● **Çalışılacak Problem**
Lütfen su krizi metninin "Amazon havzası, And" ile başlayıp "krizleriyle karşı karşıya." sözlerine kadar devam eden bölümünü, "paradoks" yerine "çelişki" koyarak düzenle ve yeniden yaz.

● **Verilen Metin**
..............................

Latin Amerika ve Karayipler, susuzluğun pençesindeki su ülkesi: 11 ülkedeki su kısıtlamalarının ve krizlerin ardında ne var?

Amazon havzası, And Dağları buzulları, Güney Amerika bataklıkları, tropikal adalar ve Latin Amerika ile Karayipler'in büyük nehirleri, yıllardır gökyüzünden bakıldığında yemyeşil ve mavi görünen bu bölgenin su güvenliği açısından dünyanın en ayrıcalıklı yerlerinden biri olduğu yanılsamasını besledi. Ancak yakından bakıldığında gerçek farklı.
Bölgedeki 12 önde gelen gazete ve yayınevini bir araya getiren Grupo de Diarios de América (GDA) medya kuruluşu tarafından yürütülen bir araştırma, suyun Latin Amerika için bir paradoks olduğunu gösteriyor. Geniş doğal kaynaklara sahip ülkeler, giderek artan kıtlık, eşitsiz erişim, kirlilik, kötü yönetim ve iklim değişikliğine karşı kırılganlık krizleriyle karşı karşıya.
Sorun ortada. Latin Amerika ve Karayipler'de muazzam su rezervleri var, ancak milyonlarca insan evlerine su alamıyor. Bu çelişki, farklı nüanslar ve nedenlerle tekrarlanıyor: Venezuela'daki çöken altyapıdan, Meksika'daki yeraltı su kaynaklarının aşırı kullanımına ve Uruguay'daki su arıtma krizinden Peru'daki buzulların hızla erimesine kadar. Bu görünüm, gelecek için bir uyarı niteliğinde: Suyla dolu heybetli nehirlere veya dağlara sahip olmak, gelecek nesiller için su güvenliğini garanti etmiyor ve bu da 2030 Sürdürülebilir Kalkınma Hedefleri'yle (SKH) çelişiyor.
Bölgenin en büyük, en kalabalık ve en fazla biyolojik çeşitliliğe sahip ülkesi olan Brezilya, gezegendeki en büyük tatlı su rezervlerinden bazılarına ev sahipliği yapıyor. Gerçek bir cennet. Ancak son yıllarda iklim krizinin kıta üzerindeki etkilerinin açık bir örneği haline geldi. O Globo verilerine göre, dünyanın en büyük tropikal sulak alanı olan Amazon ve Pantanal'daki kurak mevsimler uzarken, yağmur mevsimleri kısalıyor ve yoğunlaşıyor: daha şiddetli ve yoğun hale geliyorlar.

..............................

● **Sağlanan Bilgiler**

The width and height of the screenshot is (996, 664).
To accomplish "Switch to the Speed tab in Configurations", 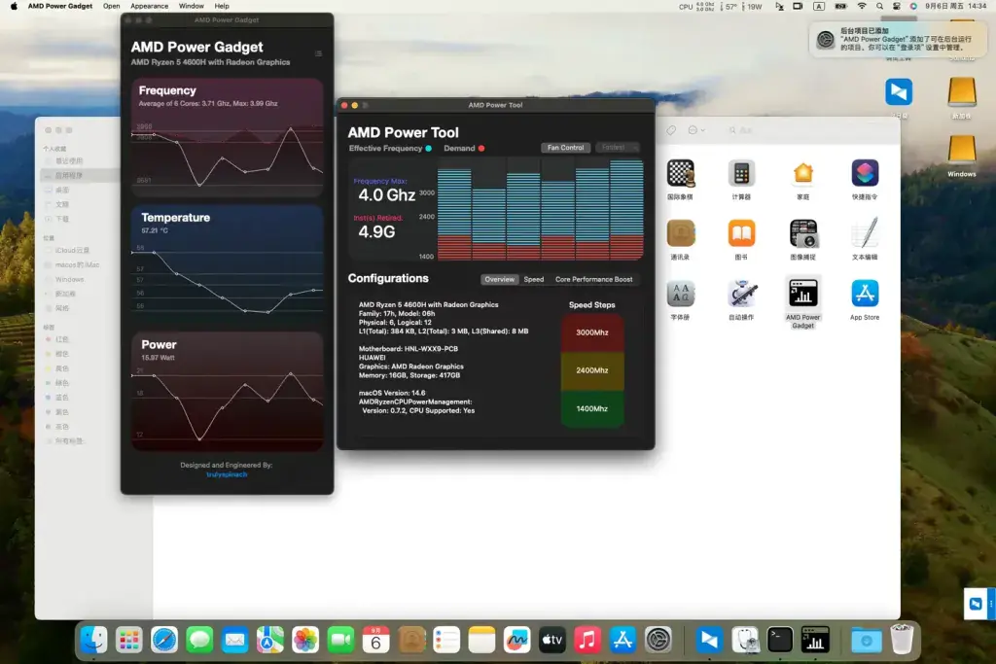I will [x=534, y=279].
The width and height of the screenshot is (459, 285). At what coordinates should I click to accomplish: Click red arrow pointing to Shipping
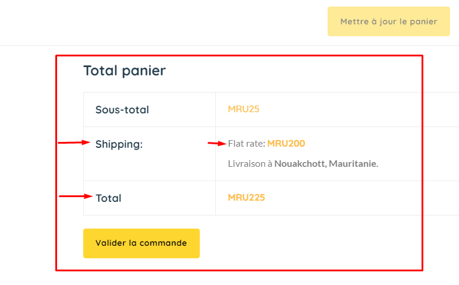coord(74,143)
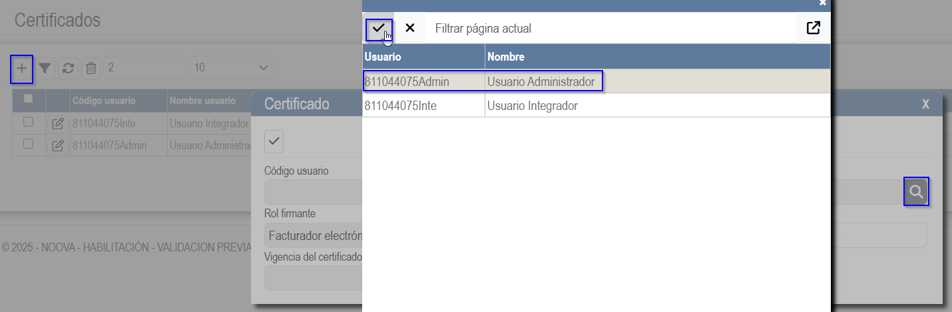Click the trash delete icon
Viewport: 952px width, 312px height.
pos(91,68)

..............................

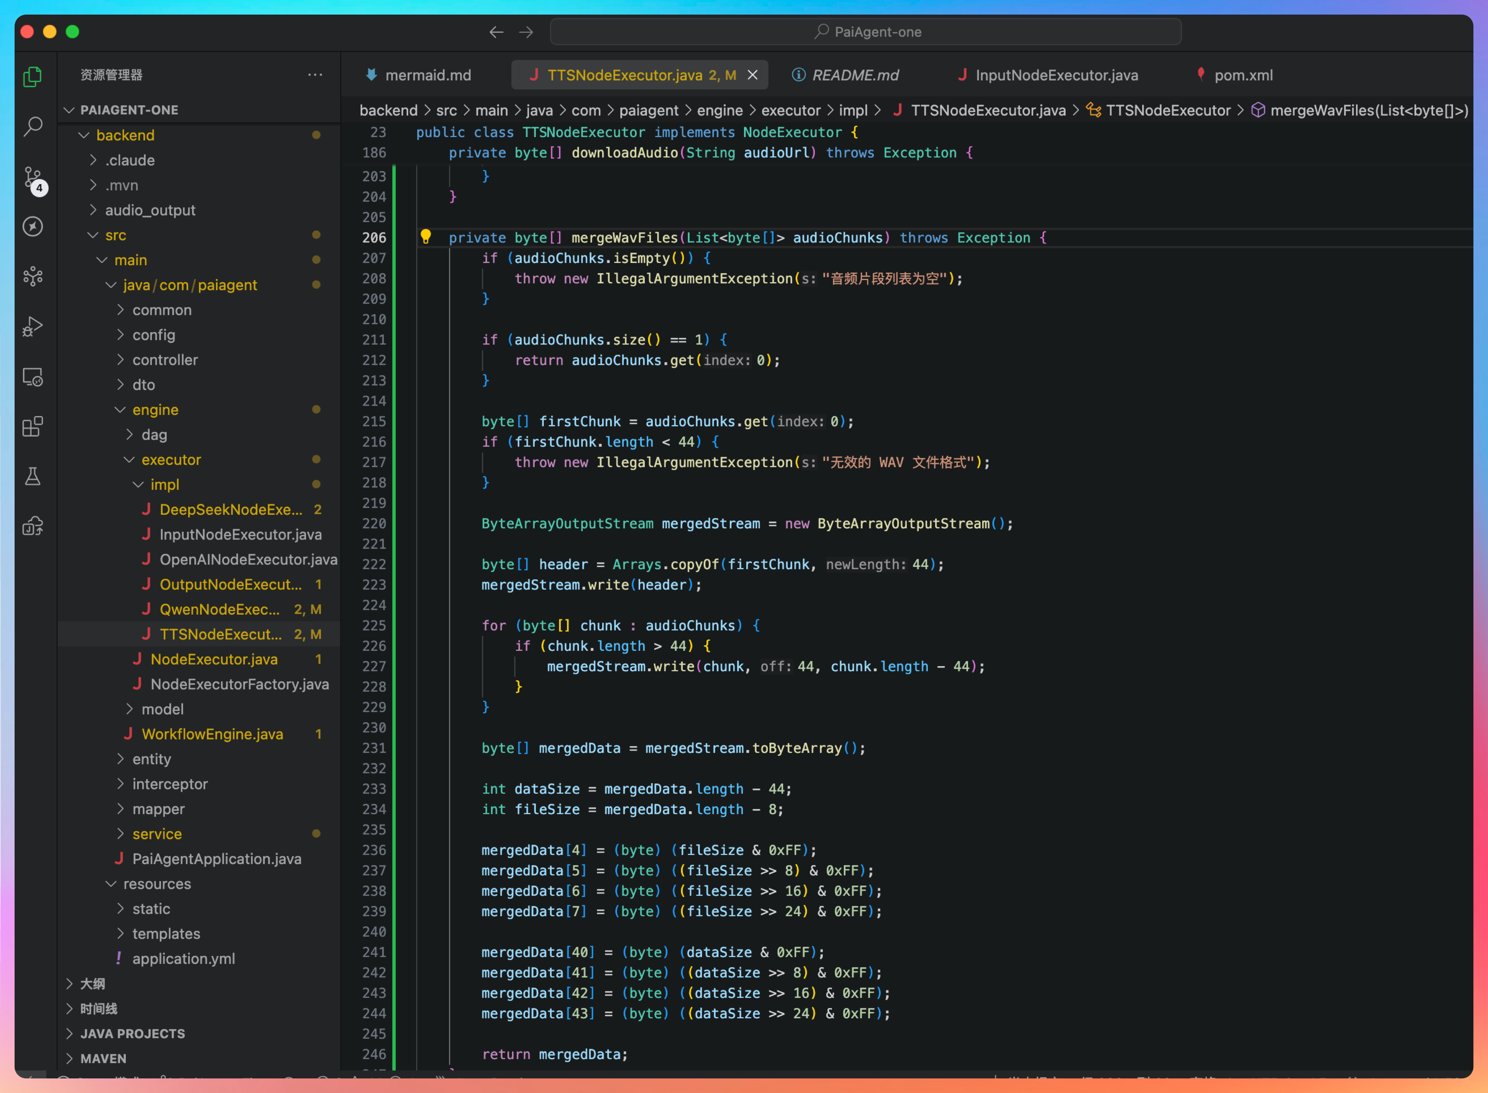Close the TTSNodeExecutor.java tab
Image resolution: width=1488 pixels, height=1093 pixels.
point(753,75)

..............................

● **Alıştırmanın Sonucu**
Amazon havzası, And Dağları buzulları, Güney Amerika bataklıkları, tropikal adalar ve Latin Amerika ile Karayipler'in büyük nehirleri, yıllardır gökyüzünden bakıldığında yemyeşil ve mavi görünen bu bölgenin su güvenliği açısından dünyanın en ayrıcalıklı yerlerinden biri olduğu yanılsamasını besledi. Ancak yakından bakıldığında gerçek farklı.
Bölgedeki 12 önde gelen gazete ve yayınevini bir araya getiren Grupo de Diarios de América (GDA) medya kuruluşu tarafından yürütülen bir araştırma, suyun Latin Amerika için bir çelişki olduğunu gösteriyor. Geniş doğal kaynaklara sahip ülkeler, giderek artan kıtlık, eşitsiz erişim, kirlilik, kötü yönetim ve iklim değişikliğine karşı kırılganlık krizleriyle karşı karşıya.